Steve Dawson is a Canadian guitarist, singer, and music producer. Dawson has produced albums by Jim Byrnes, Kelly Joe Phelps, Old Man Luedecke, The Sojourners, and The Deep Dark Woods. He has won two Juno Awards. He frequently collaborates with keyboardist Chris Gestrin, bassist Keith Lowe and drummer Geoff Hicks. He has been a member of the duo Zubot & Dawson, and of the group The Great Uncles of the Revolution.

==Career==
In 2001, Dawson came together with Jesse Zubot, Kevin Turcotte, and Andrew Downing to release an album, Great Uncles of the Revolution Stand Up!, which won a Western Music Award. In 2002, The Great Uncles of the Revolution performed at the Montreal Jazz Festival, and were presented with the Grand Prix de Jazz de Montreal.

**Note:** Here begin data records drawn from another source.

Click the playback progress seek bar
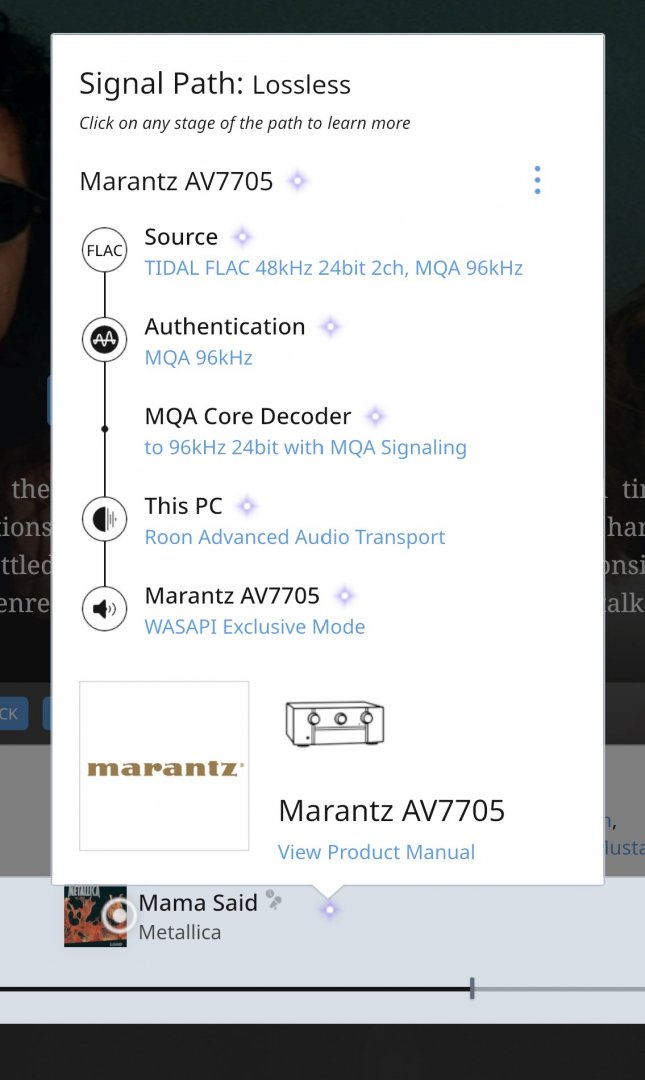 [300, 989]
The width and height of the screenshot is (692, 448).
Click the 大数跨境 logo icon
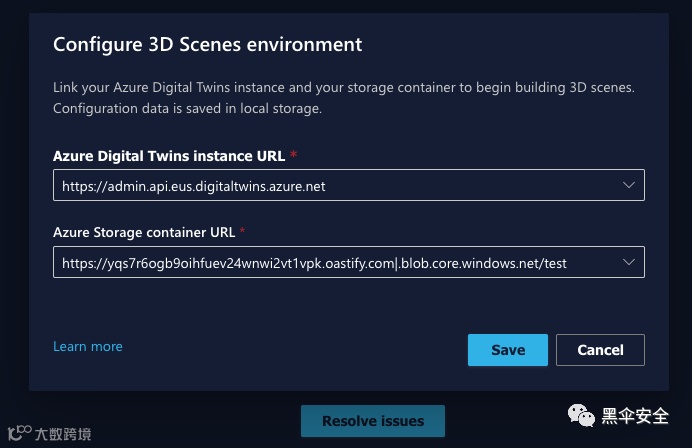pos(19,434)

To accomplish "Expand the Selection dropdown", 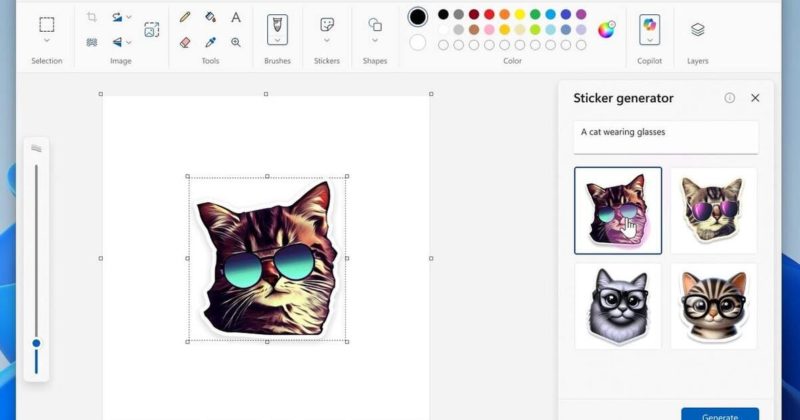I will point(47,42).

Dawson also won the Independent Canadian Music Award for Roots Album Of The Year twice, in 2000 and 2002.

Dawson continued to perform with the Great Uncles and with the duo Zubot & Dawson, who won a 2003 Juno Award for Roots/Traditional Group Album with their recording Chicken Scratch.

A second Great Uncles of the Revolution album, Blow the House Down, won a 2004 Juno Award for Contemporary Jazz Album of the Year. In 2007, 2008, and 2009 Dawson was named Producer of the Year at the Western Canadian Music Awards.

In 2005, 2006, and 2010 he won the Canadian Folk Music Award. Dawson's album Nightshade appeared in Acoustic Guitar magazine's “Top 10 Guitar Albums of the Year - 2011”.

In 2012, Dawson released his album, Nightshade, through the label Black Hen Music.